[Start of Attachment]

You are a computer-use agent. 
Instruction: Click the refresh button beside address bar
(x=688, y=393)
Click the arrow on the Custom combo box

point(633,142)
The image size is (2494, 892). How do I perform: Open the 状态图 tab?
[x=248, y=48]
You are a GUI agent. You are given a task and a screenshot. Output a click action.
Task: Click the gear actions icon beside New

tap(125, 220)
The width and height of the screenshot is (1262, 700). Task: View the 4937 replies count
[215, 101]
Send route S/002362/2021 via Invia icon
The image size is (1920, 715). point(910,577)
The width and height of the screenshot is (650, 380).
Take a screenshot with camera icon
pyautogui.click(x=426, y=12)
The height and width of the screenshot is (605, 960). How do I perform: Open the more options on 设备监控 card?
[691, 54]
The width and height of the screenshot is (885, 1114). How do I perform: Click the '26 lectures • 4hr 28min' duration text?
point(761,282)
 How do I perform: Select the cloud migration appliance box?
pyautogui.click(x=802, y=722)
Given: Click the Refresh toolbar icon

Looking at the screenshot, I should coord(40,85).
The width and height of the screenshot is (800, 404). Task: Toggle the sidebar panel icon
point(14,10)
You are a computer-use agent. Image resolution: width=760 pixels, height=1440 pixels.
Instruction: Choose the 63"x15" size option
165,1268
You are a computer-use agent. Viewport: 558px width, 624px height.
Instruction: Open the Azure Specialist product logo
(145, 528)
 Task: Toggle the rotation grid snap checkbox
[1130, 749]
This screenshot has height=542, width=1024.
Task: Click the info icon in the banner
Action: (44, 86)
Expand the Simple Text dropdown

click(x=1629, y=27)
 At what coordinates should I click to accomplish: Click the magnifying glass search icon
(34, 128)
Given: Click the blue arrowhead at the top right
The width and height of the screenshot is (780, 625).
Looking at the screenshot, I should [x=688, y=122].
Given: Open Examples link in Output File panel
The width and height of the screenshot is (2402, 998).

[End of Attachment]

Try it: Repeat word for word each line from the one with "How do I perform: Select" to the end of the records above, inclusive.

Result of this task:
 How do I perform: Select the cloud migration appliance box?
pyautogui.click(x=802, y=722)
Given: Click the Refresh toolbar icon

Looking at the screenshot, I should coord(40,85).
The width and height of the screenshot is (800, 404). Task: Toggle the sidebar panel icon
point(14,10)
You are a computer-use agent. Image resolution: width=760 pixels, height=1440 pixels.
Instruction: Choose the 63"x15" size option
165,1268
You are a computer-use agent. Viewport: 558px width, 624px height.
Instruction: Open the Azure Specialist product logo
(145, 528)
 Task: Toggle the rotation grid snap checkbox
[1130, 749]
This screenshot has height=542, width=1024.
Task: Click the info icon in the banner
Action: (44, 86)
Expand the Simple Text dropdown

click(x=1629, y=27)
 At what coordinates should I click to accomplish: Click the magnifying glass search icon
(34, 128)
Given: Click the blue arrowhead at the top right
The width and height of the screenshot is (780, 625).
Looking at the screenshot, I should [x=688, y=122].
Given: Open Examples link in Output File panel
The width and height of the screenshot is (2402, 998).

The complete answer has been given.